While this works well for an organisation of this scale, again, for OpenMarket it would likely be a hindrance than a boon to productivity. IBs approach is very inflexible, having a significantly larger number of moving parts than OM’s, and with those crucial infrastructure layers abstracted out, teams are less able to diagnose and troubleshoot issues, leaving it up to the networking team to solve. OM used a message passing approach to its core SMS platform. This was simply a library that a new service would import and integrate if it wanted to communicate with other services utilising it. The library handled service discovery, encoding, load balancing and service redundancy, and with it all being compacted into a single library, this left factors like networking more open to developers and therefore became a much more agile approach. Like before, it meant team members needed to have some understanding of the networking layer that perhaps the IB approach didn’t; packet captures were a somewhat uncommon occurrence at OM, but even the need for them shows how open and flexible this solution was.
Summary & Final Thoughts
What this transition has shown me so far is how much organisation scale needs to equalise with engineering; an approach taken at a hundred engineers won’t necessarily be the most pragmatic at a thousand. It is a trade-off between flexibility and homogenisation. A few smaller developers need to be fast and agile (whatever works best for the team), while a relatively enormous one with a constantly shifting and evolving catalog of services needs to be robust and uniform (whatever works best for all the teams).

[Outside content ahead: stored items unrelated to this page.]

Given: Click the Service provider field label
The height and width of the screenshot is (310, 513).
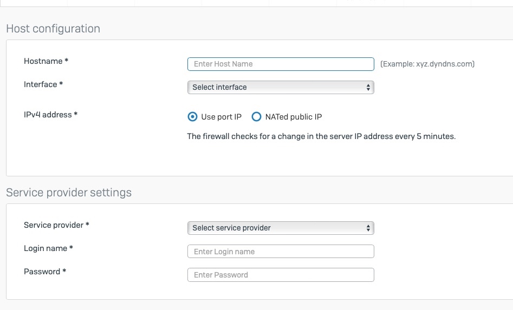Looking at the screenshot, I should click(56, 225).
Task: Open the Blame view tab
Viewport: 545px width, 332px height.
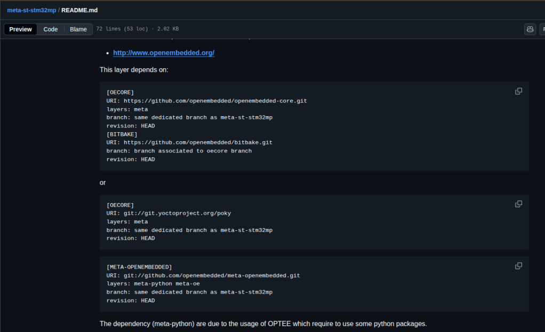Action: tap(78, 29)
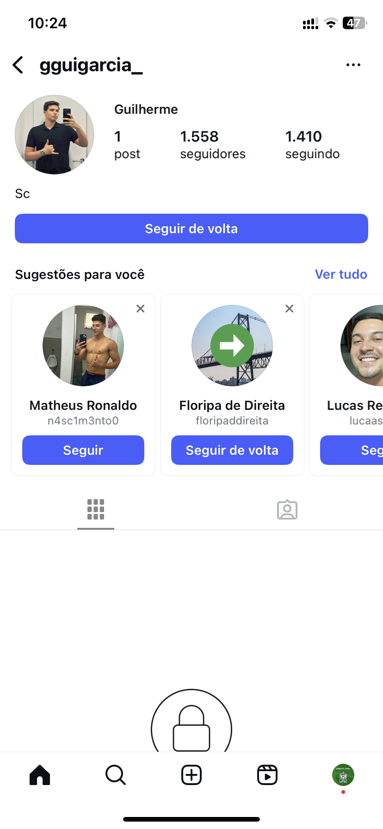Dismiss the Matheus Ronaldo suggestion

[x=141, y=309]
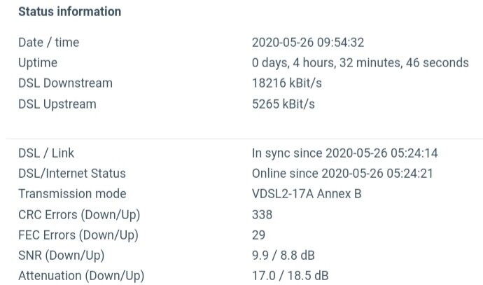Viewport: 483px width, 285px height.
Task: Select the Date / time label
Action: tap(49, 43)
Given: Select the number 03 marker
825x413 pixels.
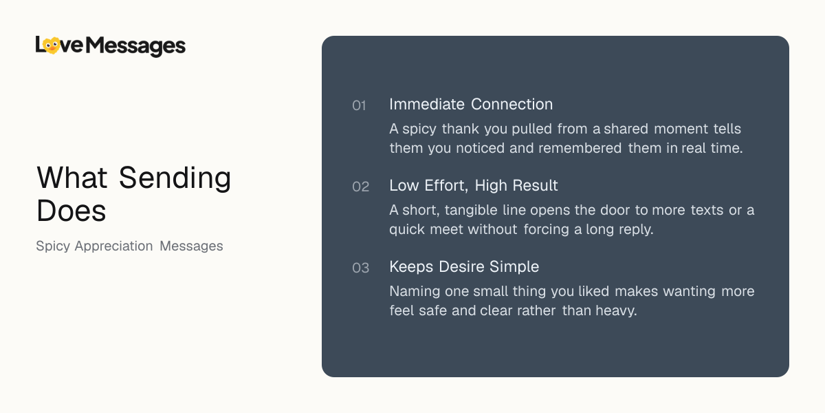Looking at the screenshot, I should [x=360, y=268].
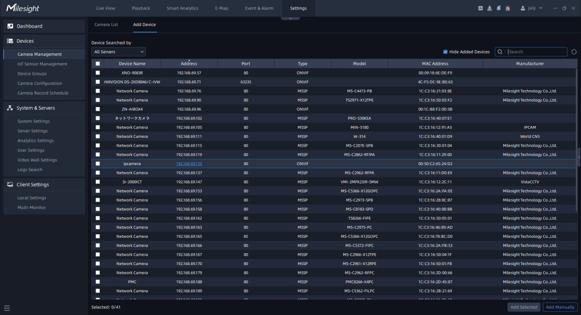Click into the Search input field
The height and width of the screenshot is (315, 581).
point(536,52)
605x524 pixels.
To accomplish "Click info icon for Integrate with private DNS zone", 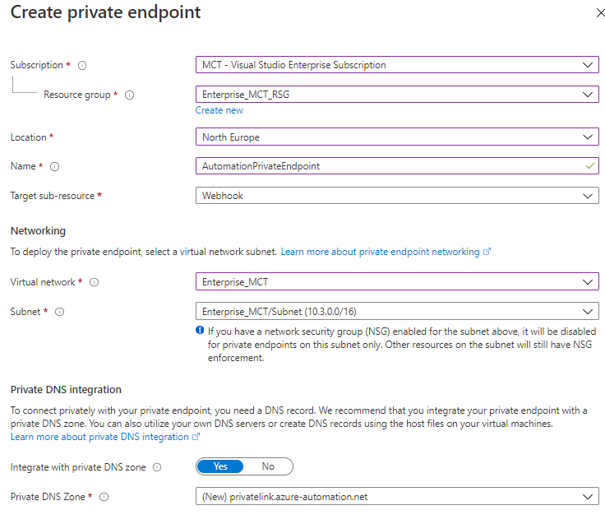I will click(157, 467).
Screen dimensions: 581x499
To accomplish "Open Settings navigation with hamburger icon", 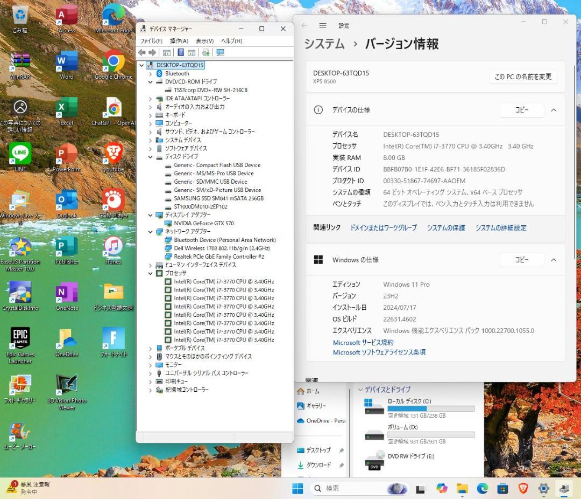I will click(x=322, y=25).
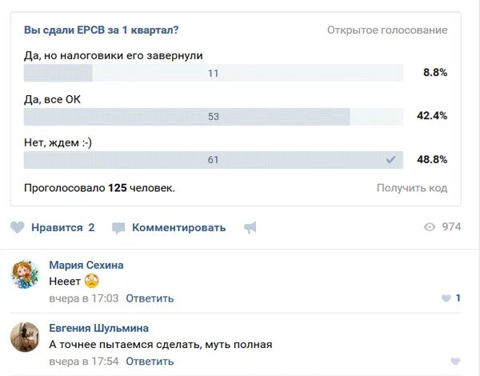The image size is (480, 376).
Task: Open Евгения Шульмина's avatar picture
Action: [25, 337]
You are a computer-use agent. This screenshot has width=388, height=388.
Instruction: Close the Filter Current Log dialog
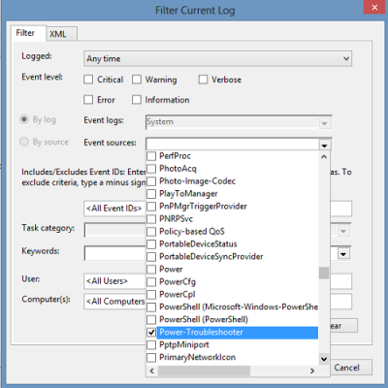pyautogui.click(x=374, y=7)
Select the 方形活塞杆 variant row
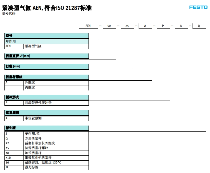The height and width of the screenshot is (173, 210). pos(47,139)
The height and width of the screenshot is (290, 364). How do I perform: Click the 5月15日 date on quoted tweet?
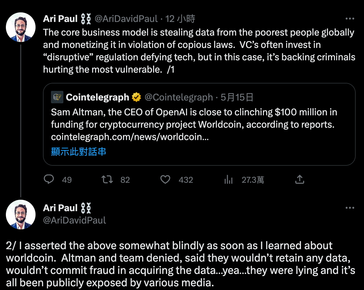(x=237, y=97)
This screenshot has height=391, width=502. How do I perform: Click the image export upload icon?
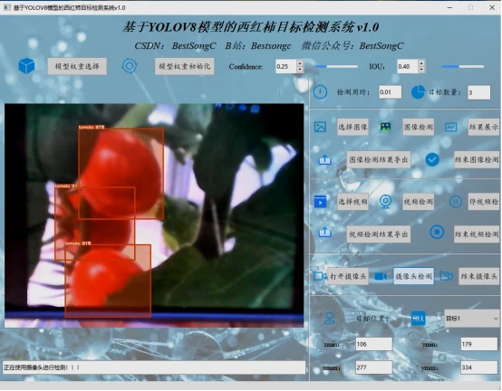tap(324, 159)
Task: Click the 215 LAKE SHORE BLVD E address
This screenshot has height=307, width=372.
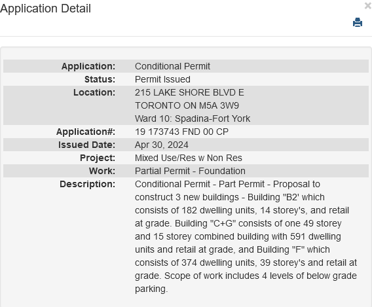Action: click(x=189, y=92)
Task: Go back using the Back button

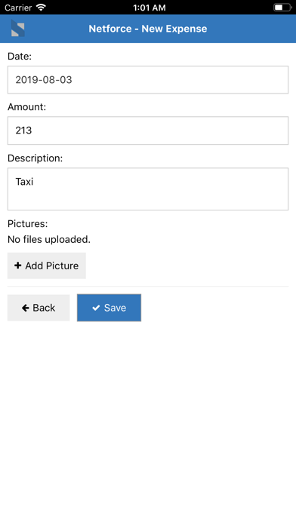Action: pos(39,308)
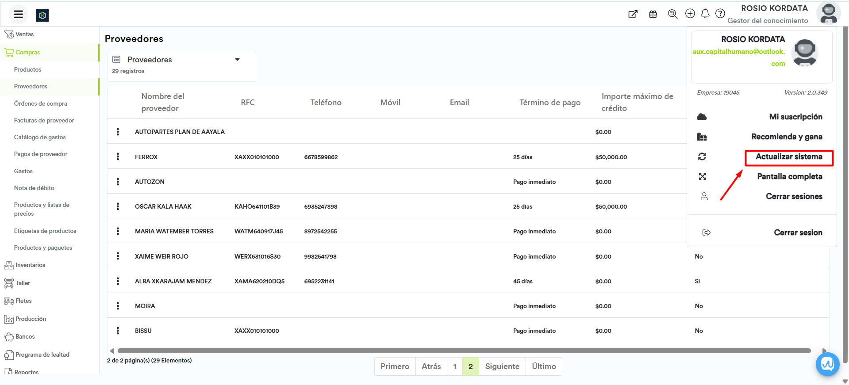Expand the Ventas sidebar section
The image size is (849, 385).
tap(24, 34)
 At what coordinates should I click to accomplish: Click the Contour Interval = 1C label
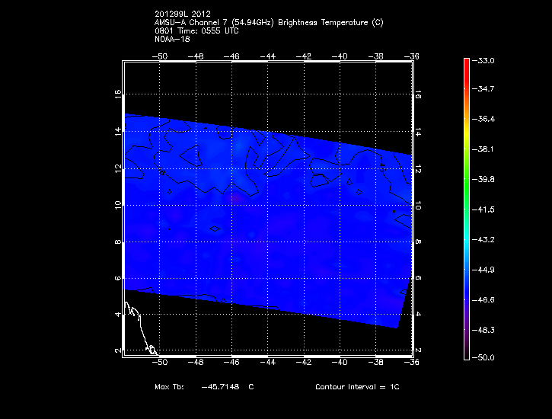(357, 387)
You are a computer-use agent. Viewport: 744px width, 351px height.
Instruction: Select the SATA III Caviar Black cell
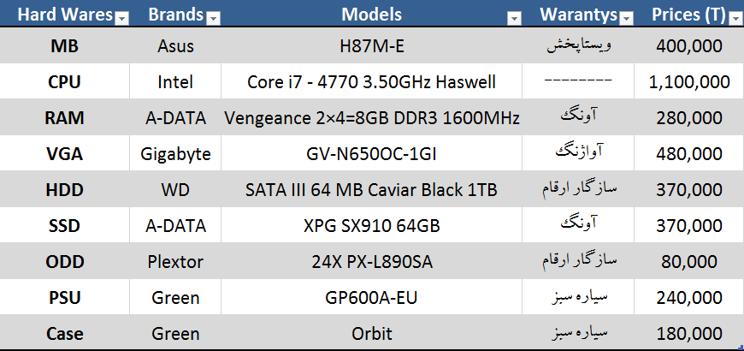371,190
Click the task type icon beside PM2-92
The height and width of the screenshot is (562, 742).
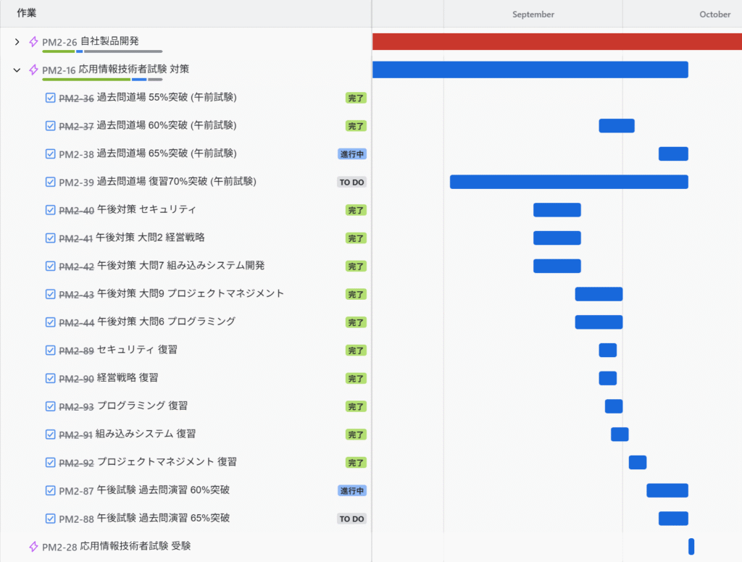pyautogui.click(x=51, y=463)
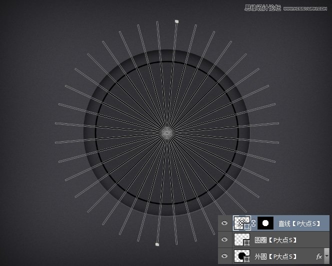This screenshot has height=266, width=332.
Task: Click the 直线 layer shape thumbnail
Action: [242, 223]
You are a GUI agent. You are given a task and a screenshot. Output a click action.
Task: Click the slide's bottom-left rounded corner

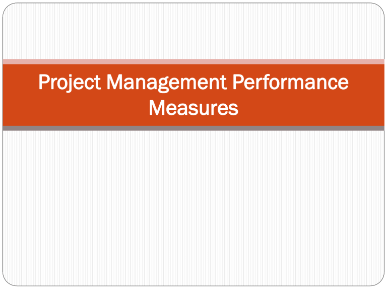tap(6, 283)
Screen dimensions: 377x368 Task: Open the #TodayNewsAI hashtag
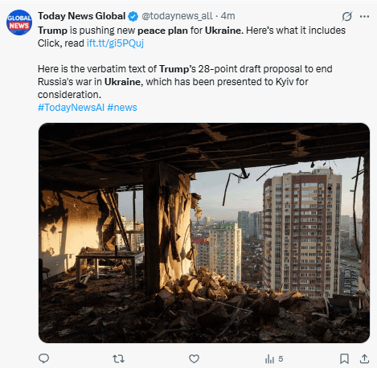(x=71, y=108)
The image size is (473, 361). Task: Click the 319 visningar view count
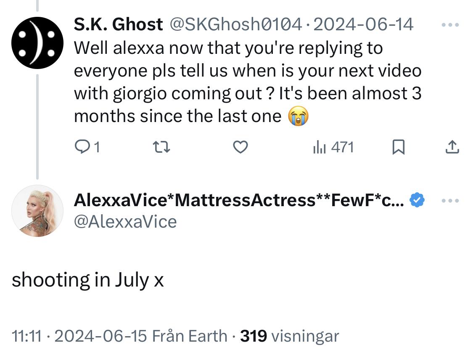coord(289,336)
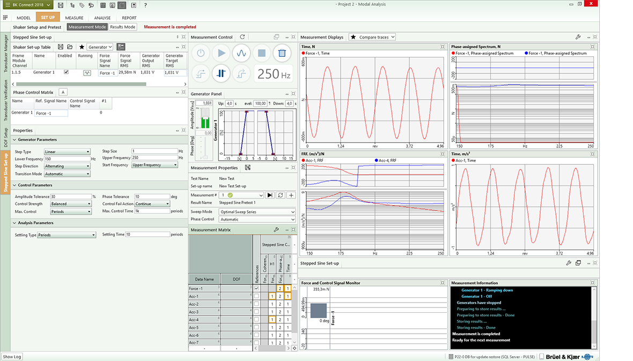Image resolution: width=633 pixels, height=361 pixels.
Task: Switch to the MEASURE tab
Action: [x=74, y=18]
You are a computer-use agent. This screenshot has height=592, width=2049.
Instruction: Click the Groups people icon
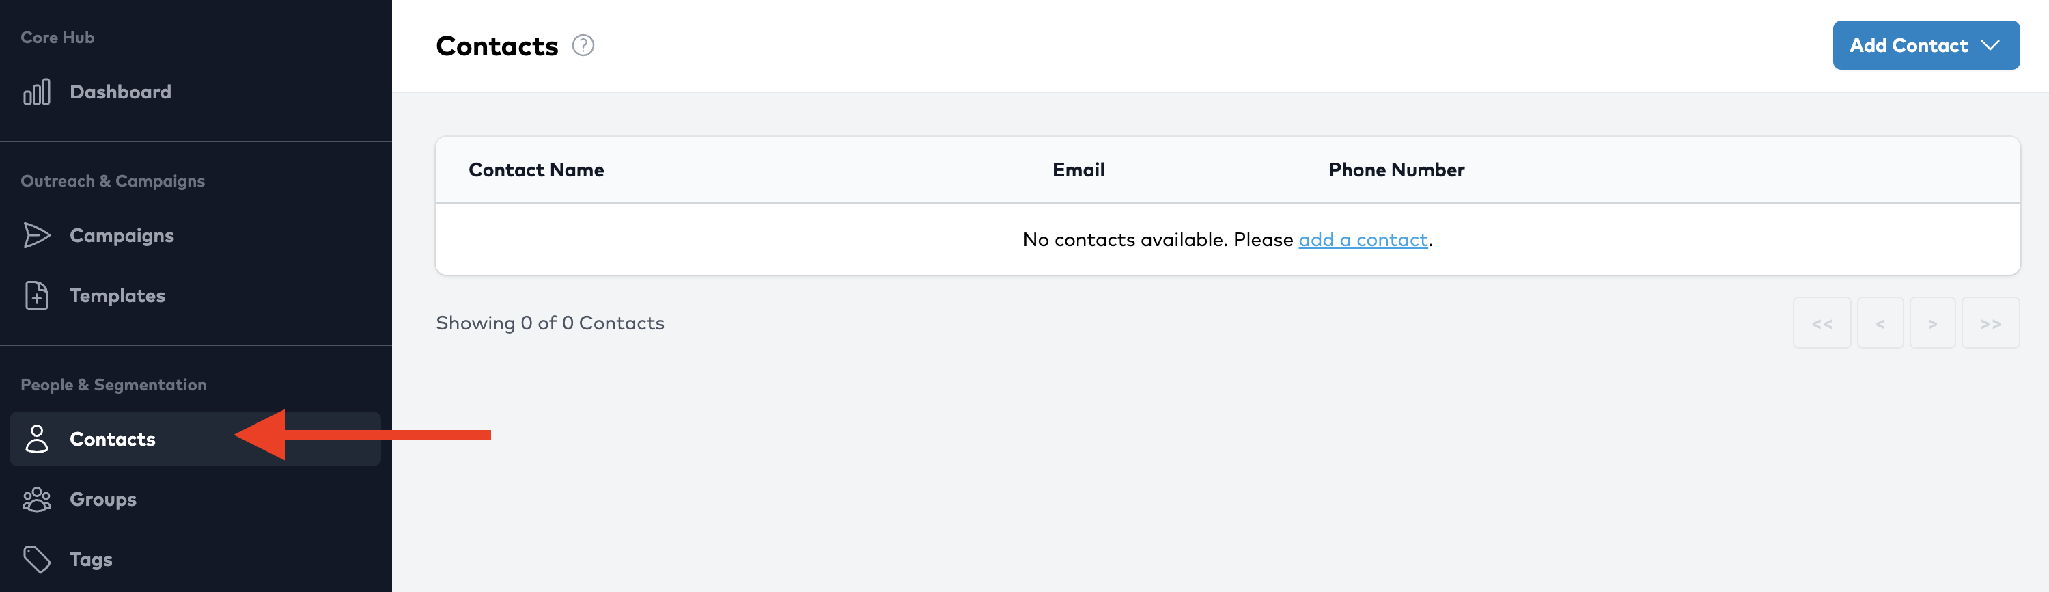[x=37, y=500]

While I believe there was room for alignment at OM, I believe our message passing approach was lightweight enough to be flexible, while still offering a common platform for a large number of our services. Obviously when resources are tight (which was the case at OM compared to a behemoth like IB), sleeker solutions are called for- and when they are in supply, entire teams focused around this infrastructure can streamline engineering to its maximum.
My time at OM was invaluable experience for learning about things like SSH, setting up a project with logging and config etc. manually. The sorts of things that every project requires, but is not necessarily what you yourself will need to implement. It impressed upon me the feeling of ownership, in the sense that the VM my application was running on was, for the most part, truly my responsibility, and this is something I think is fantastic experience especially for newcomers to software engineering like myself when I joined OM.
At the same time, I believe IB is the next logical step in this learning process- once you understand and appreciate all the moving parts to your software, it should become the responsibility of another team to manage that for you. Your job as a developer becomes much more streamlined, focusing on your service’s code rather than the supporting factors of it. So while I think that the direction of IBs engineering infrastructure is on the right path, it always helps to know how some of the stuff works under the hood!